--- ACTIVITY ---
Find the line containing "You are a computer-use". Retype it and every later line of the records exactly, leaving out pictures.

(Dataset items)
===
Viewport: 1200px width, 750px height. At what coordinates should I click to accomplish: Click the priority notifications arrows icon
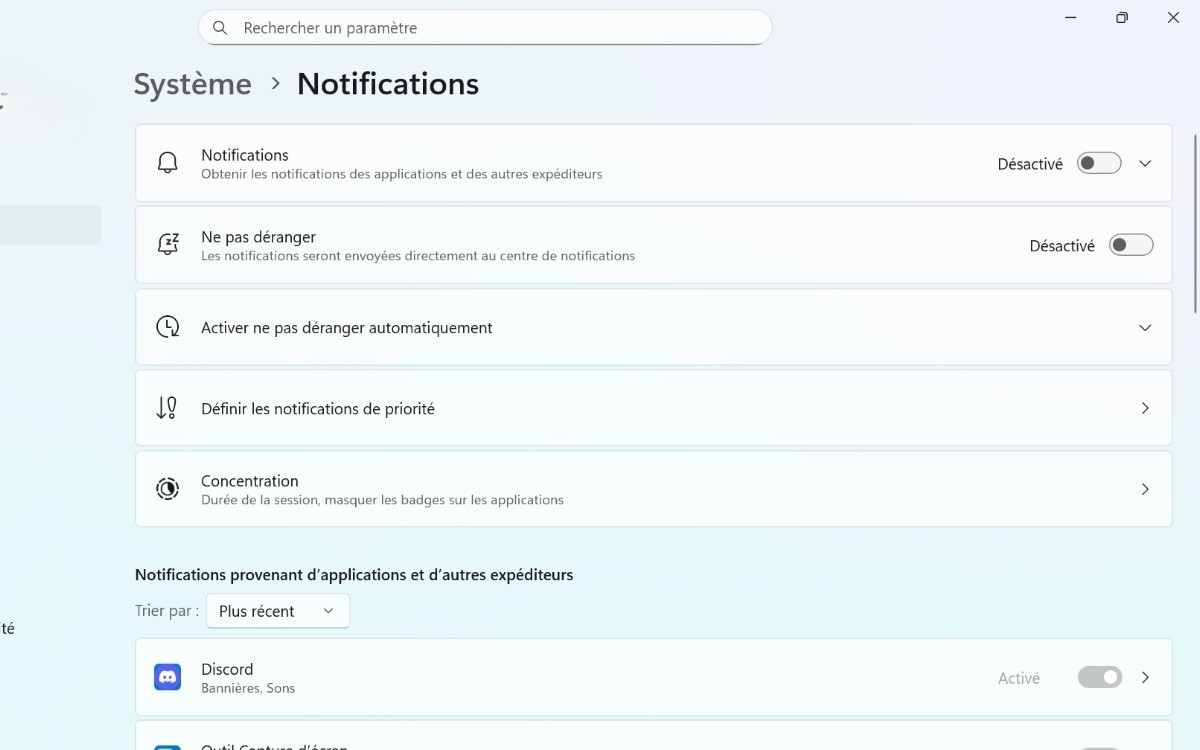[x=167, y=408]
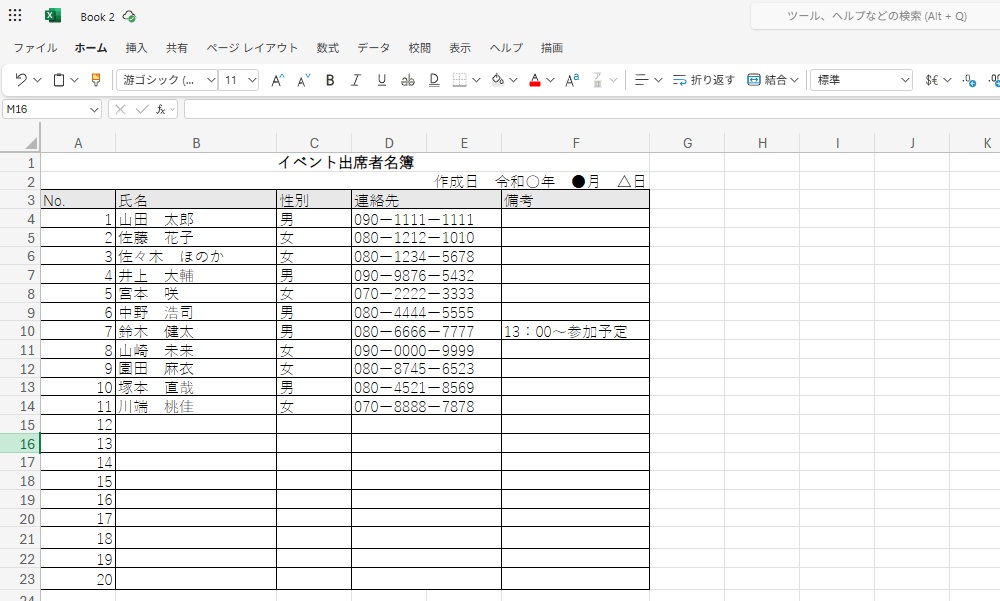Click the Undo arrow icon
The height and width of the screenshot is (601, 1000).
tap(21, 80)
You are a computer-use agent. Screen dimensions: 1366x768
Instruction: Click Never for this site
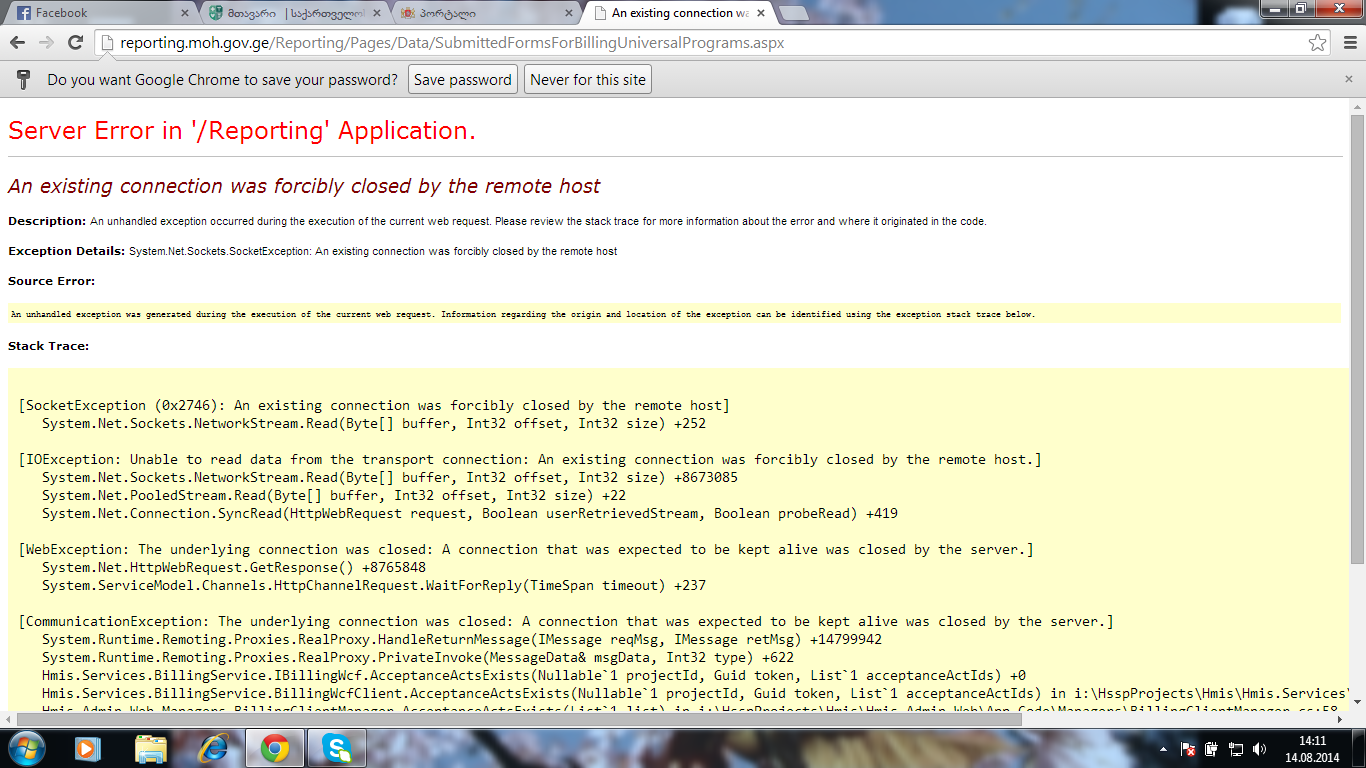(x=587, y=80)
===
--- RESPONSE ---
You are a computer-use agent. Screen dimensions: 1366x768
Instruction: Click Never for this site
(x=587, y=80)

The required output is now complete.